Why not? And how did this lead to the founding of HURIDOCS?
In those days, the NGOs in Latin America worked under a high degree of oppression by government, so they had an interest in getting information out quickly to the outside world. They also had an interest in creating electronic files that could easily be copied and kept safe. An NGO like CELS in Argentina had its offices raided several times and the police took all the computers and files. So, normally this would have been the end, but they could restore easily their files on disappearances thanks to the use of technology. Email was employed by the Latin American community quickly, as it was cheap and alternatives were less available.

The Latinos were the first regional group to embrace the idea of a worldwide HURIDOCS-network in May 1982. Then a few months later we did the same thing in Strasbourg. I was mostly the organiser of these meetings because I was in between jobs (on the dole in Geneva!) and had some time on my hands. In Strasbourg we agreed on a real structure, on a constitution, etc. That was the formal birth of HURIDOCS. So you could say that we were pregnant for three years before giving birth.

What was it that has driven you?
Probably two things. The first was an extremely firm belief – that I still have today – that when it comes to information the human rights movement should be ‘playing a home match’. Information and documentation are the only weapons of human rights NGOs – so we better make sure we’re damn good at it, and better than the others. The best human rights NGOs can do, is to provide high-quality, reliable and consistent information to influence public opinion. Obviously, if information is our ‘home match’, we should excell in it. The ideas behind HURIDOCS had the goal to make the human rights movement stronger in information handling.

Hans in 2012, at home in Crete – still working for human rights.

The second was simply the quality of the people. I met people who had different backgrounds, but similar convictions and turned out to be very interesting people with a lot of complementary skills and knowledge. And most of them became good friends, especially Martin Ennals for whom we later created the Martin Ennals Award for Human Rights Defenders, another ‘inter-agency’ effort like HURIDOCS.

How did your involvement affect your understanding of information management for human rights work?
From 1982 to 1986. I was director of the Netherlands Institute for Human Rights in Utrecht and we started to use computers in our research and documentation work. The institute housed also the one-person Secretariat of HURIDOCS.

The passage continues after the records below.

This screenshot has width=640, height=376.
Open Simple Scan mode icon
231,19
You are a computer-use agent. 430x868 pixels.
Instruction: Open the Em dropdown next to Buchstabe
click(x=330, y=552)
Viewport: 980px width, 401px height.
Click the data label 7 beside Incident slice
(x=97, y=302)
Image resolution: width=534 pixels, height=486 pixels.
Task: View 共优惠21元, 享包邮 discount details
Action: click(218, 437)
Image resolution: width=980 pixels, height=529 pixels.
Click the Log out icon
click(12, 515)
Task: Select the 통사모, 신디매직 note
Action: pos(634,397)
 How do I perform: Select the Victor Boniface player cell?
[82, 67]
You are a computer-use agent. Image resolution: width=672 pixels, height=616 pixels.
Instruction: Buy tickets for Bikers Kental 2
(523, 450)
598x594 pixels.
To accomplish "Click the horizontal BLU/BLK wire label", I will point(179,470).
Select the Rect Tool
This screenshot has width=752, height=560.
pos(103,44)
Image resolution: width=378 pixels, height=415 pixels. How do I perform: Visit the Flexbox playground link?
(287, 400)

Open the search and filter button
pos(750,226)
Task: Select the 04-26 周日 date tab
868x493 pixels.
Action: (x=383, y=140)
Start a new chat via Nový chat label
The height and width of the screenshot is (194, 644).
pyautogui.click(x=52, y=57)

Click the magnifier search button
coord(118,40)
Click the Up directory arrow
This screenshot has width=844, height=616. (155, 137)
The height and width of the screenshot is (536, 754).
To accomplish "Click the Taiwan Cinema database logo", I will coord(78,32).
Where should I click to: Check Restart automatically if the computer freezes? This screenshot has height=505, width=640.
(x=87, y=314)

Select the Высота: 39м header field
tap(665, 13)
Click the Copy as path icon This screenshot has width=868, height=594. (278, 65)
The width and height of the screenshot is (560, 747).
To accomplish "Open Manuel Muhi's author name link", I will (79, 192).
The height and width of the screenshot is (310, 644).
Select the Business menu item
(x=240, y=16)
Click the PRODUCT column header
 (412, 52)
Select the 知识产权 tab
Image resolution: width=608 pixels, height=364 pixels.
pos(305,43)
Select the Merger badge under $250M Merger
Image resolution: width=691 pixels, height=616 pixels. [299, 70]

In August 1986 I went to the UNHCR (United Nations High Commissioner for Refugees) to set up the new and fully computerised Refugee Documentation Centre. There, my interest in human rights information and documentation became even more professional. In a sense, HURIDOCS became a natural, logical extension of my daily work. We created a specialised sub-network for refugee documentation called IRENE.

Already then we thought that information technology should cover also non-written documents, including voice and images, which are crucial to the cause of human rights and refugees alike. This is why I became convinced that the human rights movement should do a lot more with images. Six years ago (2006) I started another organisation, True Heroes, films for human rights defenders, exactly because I felt we should do more to help human rights defenders with images.

Do you feel that while technology is now more widely embraced that the processes to make it work could be better? Is it now more important to get the processes right, rather than to get the technology right? And has that been different in the past?
What I do fear is that the wider availability of information technology has not necessarily led to a better understanding or more action. But then, maybe it was always an illusion. When we couldn’t easily reach people in the old days, we could live with the illusion that if people only knew, if people knew that somebody was being tortured, then there would be action. Now that we can and do reach the whole world, we no longer have this excuse. So I am disappointed sometimes by the lack of response or the lack of action. But perhaps that was to be expected: for more action or more response, you need to do more than what we are doing.

A HURIDOCS meeting in Montevideo, 1990.

Communication technology in itself, and especially social media that depend on it, do not always lead to a stronger outreach. By clicking a button people get the false idea that they have done something substantive. Of course, it works sometimes, e.g. when Avaaz are able to say they got a million signatures. That impresses. But we should not get carried away, because it is becoming relatively easy to get one million people to click. It won’t be long until one million has to be ten million to get the same impact. There is a danger of inflation.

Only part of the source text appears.